● **Work instructions**
(1) In the forum thread about leather peeling off a shoe, which part of the shoe does the original poster say is peeling?
(2) Please repeat word for word the passage from the forum thread about peeling shoe leather, starting at the words "Long time lurker." and ending after "they looked ok.".

● **Source**
________________________________________
# Leather peeling/stripping off the shoe?



## pteryus (Sep 12, 2011)

Hi all.

Long time lurker. Still a newbie so question may be half-retarded and I couldn't find this in the archives.

I was overseas two months ago for a conference and ended up buying a couple of pairs of shoes in a shoe store while out sightseeing. No name brands but they looked ok.

I've worn them a couple dozen times over the past couple of months and I've noticed that the leather has slowly started to strip or peel off (see pics). I've never seen this before, even on cheap mall-bought loafers I had in the past, and I haven't abused these shoes either.

Is this just because the leather is poor quality?

PIC 1

PIC 2


----------



## Racer (Apr 16, 2010)

Looks like synthetic leather.


----------



## arkirshner (May 10, 2005)

It is Providence speaking, telling you not only in the long run are good shoes that last cheaper, but also some "styles" are so ugly that no one should wear them.


----------



## mrp (Mar 1, 2011)

Looks to be embossed/grain. I'm guessing those are the toes and you've been bumping them on something? At any rate there is leather and their is leather, if this happened with very little effort on your part. it is most likely very low grade leather (from start to finish - from the animal to the tanning).


----------



## pteryus (Sep 12, 2011)

mrp said:


> Looks to be embossed/grain. I'm guessing those are the toes and you've been bumping them on something? At any rate there is leather and their is leather, if this happened with very little effort on your part. it is most likely very low grade leather (from start to finish - from the animal to the tanning).


Yes it's at the toe. I have only worn them one to two dozen times, mostly indoors with the usual wear and tear.

I suspected it must have been the poor leather. It's just that I have never seen this before even with cheap leather shoes that I wear around the cottage/beach/trails.

Thanks.


----------



## Grenadier (Dec 24, 2008)
________________________________________
● **Listed records**

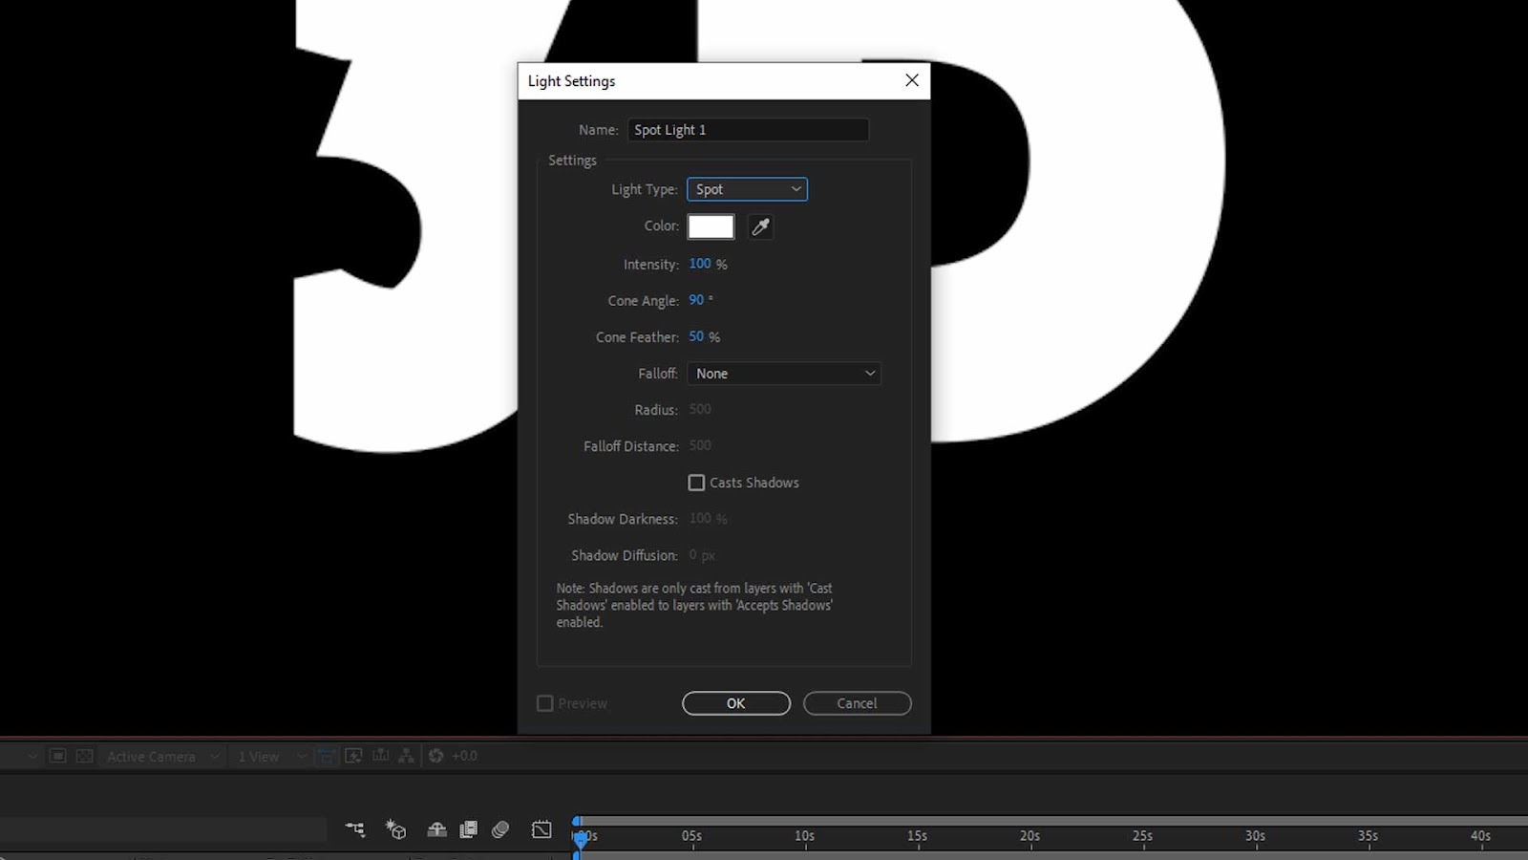
Task: Expand the Falloff dropdown
Action: [783, 374]
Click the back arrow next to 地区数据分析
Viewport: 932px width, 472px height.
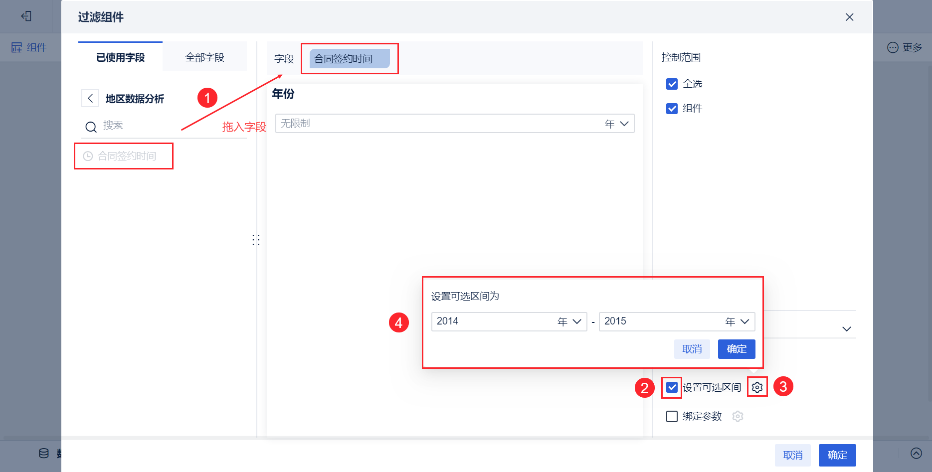click(x=90, y=98)
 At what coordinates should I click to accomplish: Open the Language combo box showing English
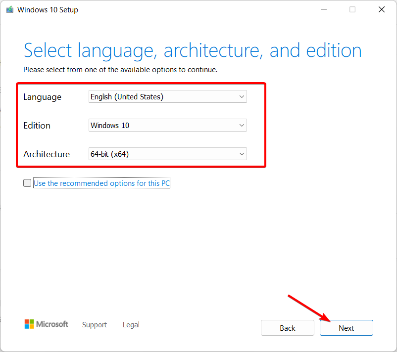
________________________________________
● **Solutions**
(1) The toe.

(2)
Long time lurker. Still a newbie so question may be half-retarded and I couldn't find this in the archives.

I was overseas two months ago for a conference and ended up buying a couple of pairs of shoes in a shoe store while out sightseeing. No name brands but they looked ok.